Of course, it’s no spoiler to tell you that the new Nicholas
is in fact not the same being as the old Nicholas. No, this is someone else
entirely, lest puberty hit Nicholas harder than most. The blonde-haired,
blue-eyed 13 year-old Texan is now a dark-haired, brown-eyed man with a
five-o-clock shadow and a heavy French accent. Something’s amiss, but Nicholas’
family doesn't even notice.
You might think that’s all there is to it. The family were
just so desperate to have their boy back that they accepted a clear imposter
into their home. That’s as far as a daily tabloid paper might run with the
story, anyway; The Imposter, however, seeks to delve far deeper into the
mystery, of how and why an average American family would welcome a stranger
into their lives, and the true intents and background of the eponymous
pretender.
And the revelations are stunning, if not likely to hit hard
enough to throw you off your feet in disbelief. Rather than a series of blunt
shocks, The Imposter builds tension from an increasing sense of discomfort and uneasiness,
which trickles through its superbly constructed storyboarding and delivery of
information (a brilliant mix of interviews, home footage and dramatisations),
to the end that its audience cannot simply remain passive. We are forced to ask
our own questions of the film; not just those it prompts, either, and all as it dangles answers so tantalisingly close.

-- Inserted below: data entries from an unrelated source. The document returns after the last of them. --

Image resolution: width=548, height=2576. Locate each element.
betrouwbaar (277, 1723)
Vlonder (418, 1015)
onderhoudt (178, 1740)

Some never come, but this is a documentary, after all – as
they say, the truth must out. Director Bart Layton does plenty with what he has
anyway, keeping us in 99 minutes of superb suspense, and in the end there’s no
real need for all the answers: The Imposter is incredulous enough to allow room
for interpretation – a rare commodity of the documentary. Closure’s for
fiction, anyway.
✰✰✰✰✰
Cast: Frederic Bourdin, Carey Gibson, Nancy Fisher, Charlie Parker
Film4, 99 mins, 24/08/12
Synopsis: 1993: Nicholas Barclay, 13, disappears from San Antonio, Texas. 1997: A young Frenchman manages to convince Nicholas' entire family that he is their missing boy. How? Why? And just who is this imposter?